ХИРУРГИЧЕСКОЕ ЛЕЧЕНИЕ:

Малые операции:

  • Повторные плевральные пункции

  • Закрытое дренирование плевральной полости

Пункции выполняются ежедневно в выбранной точке (после 5-6 пункций- оценить эффективность)

Показания к дренированию плевральной полости:

- пиопневмоторакс - тотальная эмпиема - бронхиальный свищ - наличие густого гноя

Дренаж: при закрытой ЭП: в 5-6 м/р 1 дренаж при пиопневмотораксе: 2-3 (по передн подмыш линии) м/р- 1ый дренаж; 5ое м/р- 2ой дренаж

  • Временная окклюзия бронха (для герметизации бронхоплевральных свищей; остановки кровотечения)

  • Плевростомия: резекция 1-2 ребер у нижней границы эмпиемного мешка, вскрывают, санируют и тампонируют полость эмпиемы (тампон в левомиколе)

Радикальные операции:

Показания:

- гангрена - гангренозный абсцесс - легочное кровотечение - подозрение на рак лёгкого - нет эффекта от консерв лечения в теч 3-4 нед 1) Плевро- лоб- билобэктомия 2)Плевропневмонэктомия

(рубцово-мышечная пластика; торакопластика)
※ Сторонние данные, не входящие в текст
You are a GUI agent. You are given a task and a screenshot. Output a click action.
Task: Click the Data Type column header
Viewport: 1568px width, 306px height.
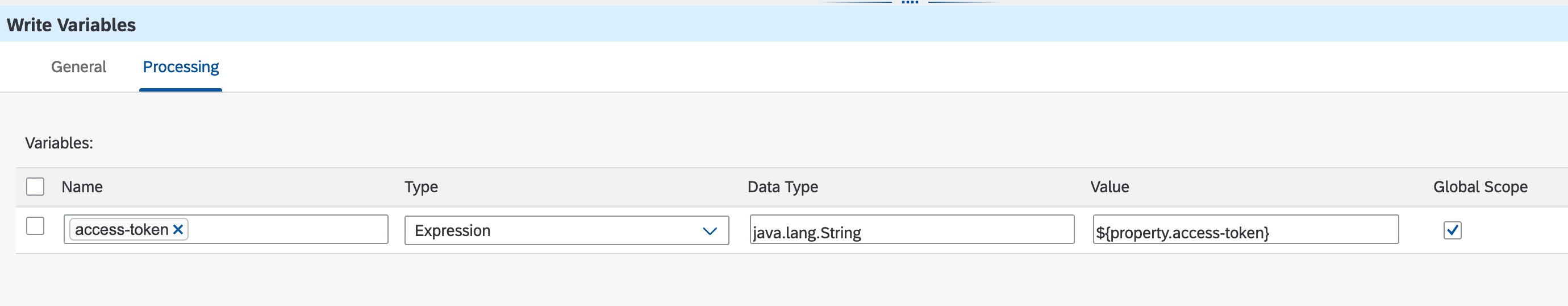(782, 187)
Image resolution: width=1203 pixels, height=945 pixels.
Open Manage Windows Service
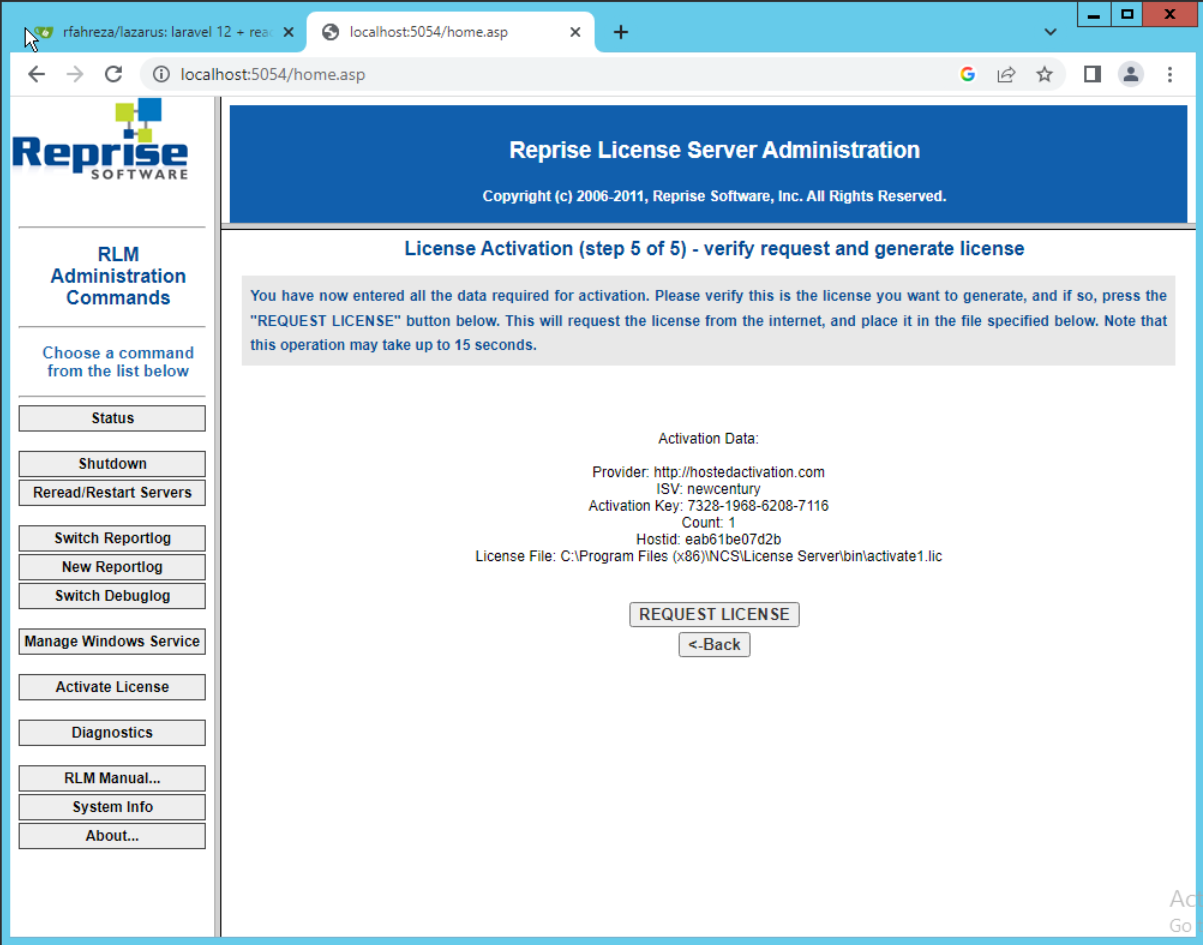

Транспортировка больных: банка аппарата Боброва находится на 50-60 см ниже зоны дренирования

Исходы:

1. Полное выздоровление 2. Клиническое выздоровление: полностью исчезают клинические проявления заболевания, однако рентгенологически в легком определяется сухая полость. 3. Клиническое улучшение: состояние, при котором к моменту выписки больного отмечается субфебрилитет, выделяется небольшое количество слизисто-гнойной мокроты, рентгенологически выявляется полость с инфильтрацией легочной ткани по периферии. 4. Улучшения нет: состояние пациента, при котором острая фаза заболевания без какой-либо ремиссии переходит в хроническую форму. Быстро нарастает общая интоксикация организма.